▶ **Task instructions**
Only a number is required: how many lines of the material contain the word "clear"?

BEGIN Task input

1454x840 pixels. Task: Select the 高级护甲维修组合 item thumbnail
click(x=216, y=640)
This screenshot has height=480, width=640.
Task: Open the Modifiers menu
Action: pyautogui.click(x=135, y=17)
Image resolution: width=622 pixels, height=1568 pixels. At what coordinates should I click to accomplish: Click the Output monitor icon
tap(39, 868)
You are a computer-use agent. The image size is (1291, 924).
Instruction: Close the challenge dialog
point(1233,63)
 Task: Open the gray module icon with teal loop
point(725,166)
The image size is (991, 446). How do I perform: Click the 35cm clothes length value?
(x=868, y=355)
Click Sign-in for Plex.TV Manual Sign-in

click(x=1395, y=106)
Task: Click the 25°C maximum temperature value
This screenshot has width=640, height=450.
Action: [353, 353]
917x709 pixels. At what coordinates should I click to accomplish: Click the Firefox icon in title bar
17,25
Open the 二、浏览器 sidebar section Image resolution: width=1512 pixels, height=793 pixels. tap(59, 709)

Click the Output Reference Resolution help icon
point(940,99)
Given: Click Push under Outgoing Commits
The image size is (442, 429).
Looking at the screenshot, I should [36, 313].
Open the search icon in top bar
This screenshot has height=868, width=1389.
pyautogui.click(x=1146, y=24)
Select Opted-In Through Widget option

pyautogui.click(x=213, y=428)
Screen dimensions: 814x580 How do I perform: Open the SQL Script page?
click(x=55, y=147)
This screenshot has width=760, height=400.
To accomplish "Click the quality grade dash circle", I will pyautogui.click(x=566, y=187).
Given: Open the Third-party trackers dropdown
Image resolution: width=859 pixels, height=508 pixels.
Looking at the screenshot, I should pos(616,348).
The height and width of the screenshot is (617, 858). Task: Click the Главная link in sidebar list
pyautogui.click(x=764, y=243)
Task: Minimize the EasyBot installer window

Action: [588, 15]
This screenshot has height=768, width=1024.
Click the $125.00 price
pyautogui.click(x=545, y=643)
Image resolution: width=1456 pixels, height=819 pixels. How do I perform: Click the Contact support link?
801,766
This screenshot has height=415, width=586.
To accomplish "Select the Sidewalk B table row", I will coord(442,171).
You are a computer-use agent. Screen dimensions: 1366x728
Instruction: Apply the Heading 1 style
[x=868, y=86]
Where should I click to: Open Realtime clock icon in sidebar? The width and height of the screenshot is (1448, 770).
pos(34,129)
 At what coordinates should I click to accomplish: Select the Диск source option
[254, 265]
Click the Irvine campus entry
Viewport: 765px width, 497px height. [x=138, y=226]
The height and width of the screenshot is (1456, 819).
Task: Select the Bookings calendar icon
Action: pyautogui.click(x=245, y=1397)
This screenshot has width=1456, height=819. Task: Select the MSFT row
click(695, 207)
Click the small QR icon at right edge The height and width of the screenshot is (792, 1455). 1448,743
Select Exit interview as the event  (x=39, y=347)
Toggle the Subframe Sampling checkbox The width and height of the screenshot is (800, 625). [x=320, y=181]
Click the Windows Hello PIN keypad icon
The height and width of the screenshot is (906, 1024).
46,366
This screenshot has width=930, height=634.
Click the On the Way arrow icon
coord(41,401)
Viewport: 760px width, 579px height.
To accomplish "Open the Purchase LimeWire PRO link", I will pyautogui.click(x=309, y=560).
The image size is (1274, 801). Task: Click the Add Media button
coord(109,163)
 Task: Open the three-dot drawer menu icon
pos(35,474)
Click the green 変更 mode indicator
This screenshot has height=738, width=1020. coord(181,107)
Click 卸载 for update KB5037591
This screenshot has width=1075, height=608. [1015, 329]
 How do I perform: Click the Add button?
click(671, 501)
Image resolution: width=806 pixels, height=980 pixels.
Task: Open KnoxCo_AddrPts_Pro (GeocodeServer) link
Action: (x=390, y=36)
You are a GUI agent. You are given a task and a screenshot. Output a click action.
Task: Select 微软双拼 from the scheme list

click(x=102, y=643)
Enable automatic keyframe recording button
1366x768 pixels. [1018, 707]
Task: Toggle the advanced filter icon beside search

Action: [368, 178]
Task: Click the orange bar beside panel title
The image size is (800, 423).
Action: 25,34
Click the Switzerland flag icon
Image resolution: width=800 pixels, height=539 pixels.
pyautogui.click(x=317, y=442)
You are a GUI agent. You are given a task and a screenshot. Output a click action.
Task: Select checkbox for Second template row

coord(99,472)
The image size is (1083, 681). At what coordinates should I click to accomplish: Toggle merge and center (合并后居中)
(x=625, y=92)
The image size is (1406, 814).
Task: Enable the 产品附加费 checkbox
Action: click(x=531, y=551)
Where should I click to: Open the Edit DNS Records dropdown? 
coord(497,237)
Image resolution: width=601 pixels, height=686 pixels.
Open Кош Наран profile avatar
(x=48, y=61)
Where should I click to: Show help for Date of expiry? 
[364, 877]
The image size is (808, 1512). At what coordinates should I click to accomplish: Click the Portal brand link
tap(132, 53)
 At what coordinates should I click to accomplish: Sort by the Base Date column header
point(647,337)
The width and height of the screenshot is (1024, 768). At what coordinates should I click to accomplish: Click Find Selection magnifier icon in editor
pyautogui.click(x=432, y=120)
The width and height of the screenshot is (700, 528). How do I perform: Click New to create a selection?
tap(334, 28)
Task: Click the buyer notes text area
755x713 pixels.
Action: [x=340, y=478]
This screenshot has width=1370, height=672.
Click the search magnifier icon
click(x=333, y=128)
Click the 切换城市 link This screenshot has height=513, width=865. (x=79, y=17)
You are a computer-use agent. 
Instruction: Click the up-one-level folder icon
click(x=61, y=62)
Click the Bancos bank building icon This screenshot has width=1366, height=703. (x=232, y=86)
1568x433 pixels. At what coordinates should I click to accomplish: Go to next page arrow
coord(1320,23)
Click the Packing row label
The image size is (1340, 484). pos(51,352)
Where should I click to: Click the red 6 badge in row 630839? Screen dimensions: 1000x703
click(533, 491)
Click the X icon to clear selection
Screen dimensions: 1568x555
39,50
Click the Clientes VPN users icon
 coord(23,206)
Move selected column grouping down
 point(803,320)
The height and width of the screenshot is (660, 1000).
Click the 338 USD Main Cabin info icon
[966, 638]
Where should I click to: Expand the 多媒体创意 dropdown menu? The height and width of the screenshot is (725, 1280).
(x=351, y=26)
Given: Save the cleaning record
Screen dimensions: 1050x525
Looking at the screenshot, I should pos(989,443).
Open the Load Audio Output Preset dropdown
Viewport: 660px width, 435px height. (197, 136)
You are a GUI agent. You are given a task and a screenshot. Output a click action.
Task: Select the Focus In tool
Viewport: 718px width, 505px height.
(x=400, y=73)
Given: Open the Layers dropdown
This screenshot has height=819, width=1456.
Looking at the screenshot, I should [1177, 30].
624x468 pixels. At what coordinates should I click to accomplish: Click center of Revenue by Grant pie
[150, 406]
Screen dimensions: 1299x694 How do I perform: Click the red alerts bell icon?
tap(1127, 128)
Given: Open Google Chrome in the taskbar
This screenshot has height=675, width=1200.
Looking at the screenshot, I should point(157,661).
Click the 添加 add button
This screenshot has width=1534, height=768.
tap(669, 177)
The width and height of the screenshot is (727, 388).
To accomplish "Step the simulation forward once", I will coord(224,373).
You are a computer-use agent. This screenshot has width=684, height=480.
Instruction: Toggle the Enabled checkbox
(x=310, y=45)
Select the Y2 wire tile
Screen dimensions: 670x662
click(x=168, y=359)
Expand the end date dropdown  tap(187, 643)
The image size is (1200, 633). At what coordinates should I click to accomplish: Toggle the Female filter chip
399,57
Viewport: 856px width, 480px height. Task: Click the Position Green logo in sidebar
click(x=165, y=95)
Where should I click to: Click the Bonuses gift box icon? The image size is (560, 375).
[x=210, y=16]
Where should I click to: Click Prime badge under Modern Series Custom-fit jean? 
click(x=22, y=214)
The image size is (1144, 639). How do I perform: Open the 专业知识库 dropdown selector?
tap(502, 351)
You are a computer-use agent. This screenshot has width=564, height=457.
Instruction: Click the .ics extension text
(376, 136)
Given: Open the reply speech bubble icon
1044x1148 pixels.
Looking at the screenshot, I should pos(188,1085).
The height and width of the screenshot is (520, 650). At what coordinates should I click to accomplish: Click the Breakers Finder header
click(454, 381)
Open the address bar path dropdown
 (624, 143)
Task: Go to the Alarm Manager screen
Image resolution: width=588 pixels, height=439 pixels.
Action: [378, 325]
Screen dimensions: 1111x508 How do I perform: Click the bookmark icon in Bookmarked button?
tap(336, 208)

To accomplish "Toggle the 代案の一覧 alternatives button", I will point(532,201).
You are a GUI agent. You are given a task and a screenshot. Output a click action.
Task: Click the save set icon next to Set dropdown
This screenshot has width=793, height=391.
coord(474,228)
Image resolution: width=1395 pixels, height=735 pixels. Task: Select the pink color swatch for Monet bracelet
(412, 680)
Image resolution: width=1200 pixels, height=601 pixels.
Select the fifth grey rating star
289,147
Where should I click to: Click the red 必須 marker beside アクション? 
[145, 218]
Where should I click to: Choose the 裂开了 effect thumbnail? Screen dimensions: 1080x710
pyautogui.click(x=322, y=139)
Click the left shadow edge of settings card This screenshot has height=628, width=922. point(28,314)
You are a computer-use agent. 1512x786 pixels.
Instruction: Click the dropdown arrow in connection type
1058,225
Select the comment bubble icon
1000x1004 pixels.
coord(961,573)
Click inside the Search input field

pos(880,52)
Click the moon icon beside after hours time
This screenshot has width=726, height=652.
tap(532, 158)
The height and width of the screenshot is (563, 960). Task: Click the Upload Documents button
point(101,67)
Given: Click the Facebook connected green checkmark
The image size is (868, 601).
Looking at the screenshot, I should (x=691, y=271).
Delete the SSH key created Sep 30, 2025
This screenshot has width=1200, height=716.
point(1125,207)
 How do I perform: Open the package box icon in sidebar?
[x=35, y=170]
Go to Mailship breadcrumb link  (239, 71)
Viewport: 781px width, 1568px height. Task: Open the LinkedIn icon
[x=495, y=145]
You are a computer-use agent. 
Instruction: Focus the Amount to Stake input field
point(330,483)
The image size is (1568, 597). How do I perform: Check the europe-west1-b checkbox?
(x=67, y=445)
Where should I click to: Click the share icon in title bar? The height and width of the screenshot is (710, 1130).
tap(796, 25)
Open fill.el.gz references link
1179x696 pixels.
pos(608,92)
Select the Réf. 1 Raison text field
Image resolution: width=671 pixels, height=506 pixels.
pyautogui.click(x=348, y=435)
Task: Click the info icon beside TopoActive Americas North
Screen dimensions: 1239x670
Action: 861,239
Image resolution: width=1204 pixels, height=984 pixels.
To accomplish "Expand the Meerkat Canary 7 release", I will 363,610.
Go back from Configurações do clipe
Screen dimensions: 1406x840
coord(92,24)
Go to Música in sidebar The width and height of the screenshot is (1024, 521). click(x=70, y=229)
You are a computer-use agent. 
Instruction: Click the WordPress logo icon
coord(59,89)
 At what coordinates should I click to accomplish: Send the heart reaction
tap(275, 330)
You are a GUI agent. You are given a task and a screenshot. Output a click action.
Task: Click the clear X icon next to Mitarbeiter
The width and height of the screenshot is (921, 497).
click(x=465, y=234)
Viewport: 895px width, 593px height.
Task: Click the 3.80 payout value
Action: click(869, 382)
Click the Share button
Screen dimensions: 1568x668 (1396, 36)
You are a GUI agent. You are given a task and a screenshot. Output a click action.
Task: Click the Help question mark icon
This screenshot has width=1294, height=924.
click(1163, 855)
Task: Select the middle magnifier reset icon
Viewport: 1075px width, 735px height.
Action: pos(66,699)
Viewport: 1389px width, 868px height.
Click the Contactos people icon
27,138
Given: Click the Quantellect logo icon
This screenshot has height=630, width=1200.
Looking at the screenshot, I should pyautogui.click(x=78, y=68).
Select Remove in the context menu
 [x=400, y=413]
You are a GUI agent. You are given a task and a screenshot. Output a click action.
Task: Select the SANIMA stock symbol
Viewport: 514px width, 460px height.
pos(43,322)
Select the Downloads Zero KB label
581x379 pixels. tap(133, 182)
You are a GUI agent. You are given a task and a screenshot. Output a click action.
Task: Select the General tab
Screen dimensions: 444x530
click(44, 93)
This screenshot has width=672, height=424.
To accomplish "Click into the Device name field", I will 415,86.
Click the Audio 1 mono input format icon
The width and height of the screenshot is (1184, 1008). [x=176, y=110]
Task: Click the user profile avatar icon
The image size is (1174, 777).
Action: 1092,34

END Task input

▶ **Written answer**
2